The new language, although in an early state, "is a glimmer, a hope that this idea makes the process sufficiently manageable," said Levin.

Researchers still need to complete work on the language and then run several test programs with it before they are ready to report their findings formally. That process could take more than a year, said Andrew Birrell, a principal researcher involved in the work.

"We rarely expose projects this early," said Birrell.

Although the language may ease the programming job, it will likely slow system performance if implemented in software alone. Thus, chip makers are exploring ways to add instructions to track memory read-and-write operations in order to avoid collisions in complex transactions.

"If this is going to work, the machinery for atomic transactions needs to be built as a fundamental piece of the system," said Levin.

"We know of very large hardware companies interested in this work," Birrell added.

Microsoft hopes to aid the hardware effort by trying out different transactional-memory structures on simulated processors. The company, along with Xilinx Inc., is funding a new generation of the Berkeley Emulation Engine used in the university's Research Accelerator for Multiple Processors project. The emulator, which will use a Virtex 5 FPGA, will be built by a Taiwanese board maker and is due to become available by the end of the year.

At that point, Microsoft plans to try out a variety of potential memory architectures to evaluate how well they handle atomic transactions created with its new language.

"When we have some results, we will certainly work with AMD, Intel and anyone in this space to make sure we have a systems solution.

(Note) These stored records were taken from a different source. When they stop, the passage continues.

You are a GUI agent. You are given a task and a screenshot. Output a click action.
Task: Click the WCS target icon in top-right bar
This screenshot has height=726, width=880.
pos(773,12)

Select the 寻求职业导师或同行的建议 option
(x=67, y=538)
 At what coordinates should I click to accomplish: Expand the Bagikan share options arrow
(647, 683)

It's a multi- year project," said Levin.

The Berkeley emulator could also be used to evaluate parallelism in graphics architectures. Noted graphics researcher Kurt Akeley, who is returning to Silicon Valley from a posting at Microsoft Research's Beijing office, may take up that work, Levin said.

Keeping it simple
However, Levin was sour on the idea of mixing large numbers of different kinds of cores on a processor at this stage. AMD plans to use graphics, X86 and other cores in its Fusion processors starting in 2009, although it has not specified just how many cores it will integrate (see story, page 18.)

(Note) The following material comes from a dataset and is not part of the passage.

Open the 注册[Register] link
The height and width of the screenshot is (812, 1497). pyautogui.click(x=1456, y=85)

"We don't even know how to solve the problem of many homogeneous cores yet, so we should not try to bite off the problem of heterogeneous cores," Levin said.

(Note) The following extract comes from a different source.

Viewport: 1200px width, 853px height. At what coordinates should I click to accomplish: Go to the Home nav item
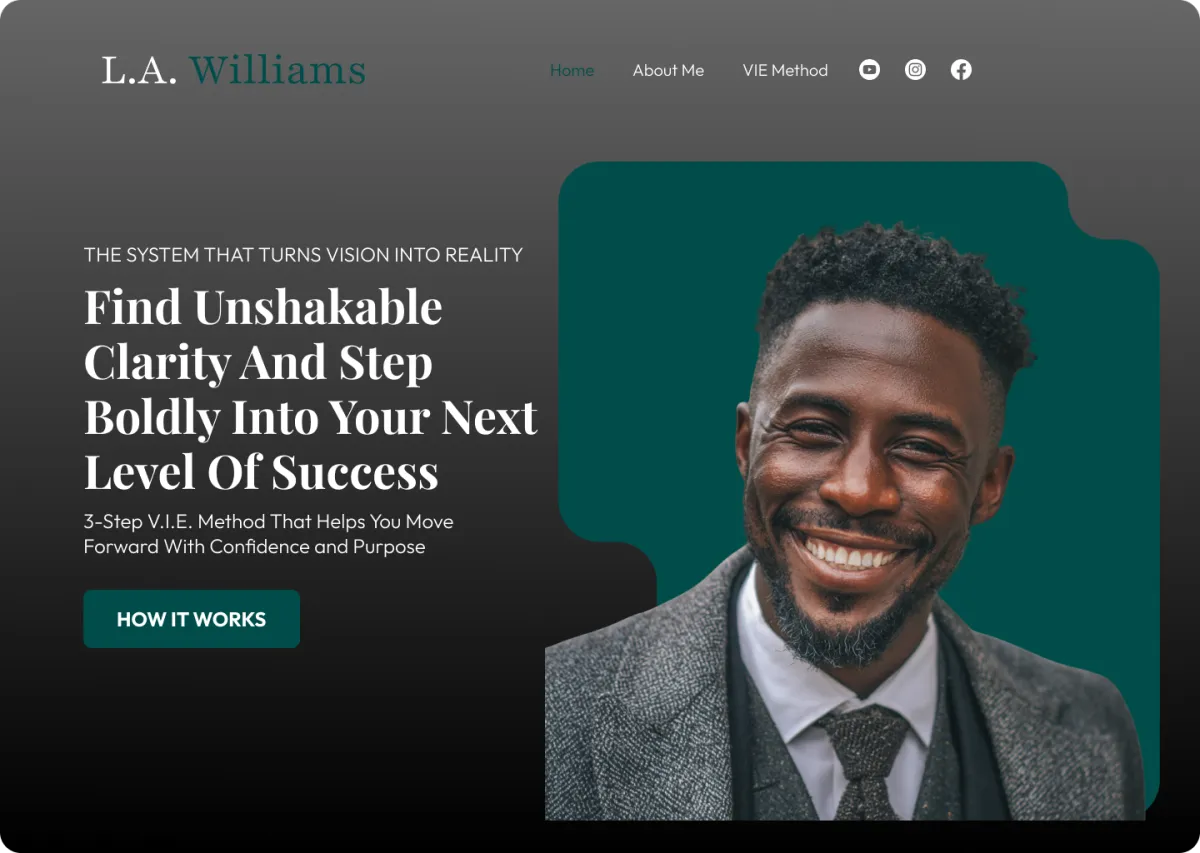pyautogui.click(x=572, y=70)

Levin said he did graduate work in the 1970s on parallel programming using 16 different models of PDP-11 systems.

"Not all of them used the same instruction sets, so it was interesting trying to write a scheduler. We still have this problem today," said Levin, who eventually rose to manage a West Coast R&D lab for Digital Equipment Corp. "In many ways, we haven't advanced a lot in parallel software since the 1980s in terms of the paradigms we offer the programmer, and overall they have not worked terribly well."

Microsoft has a number of other projects in parallel programming spanning work at labs in Cambridge, Mass.; Bengaluru, India; and Beijing. Some of them focus on how to validate and test complex parallel programs.

"We've been doing a lot of fundamental research in software analysis in concurrent programs," Rashid said. "One of the problems of concurrency is that it's even harder to understand what you've done when you are finished.

That makes programs more difficult to test."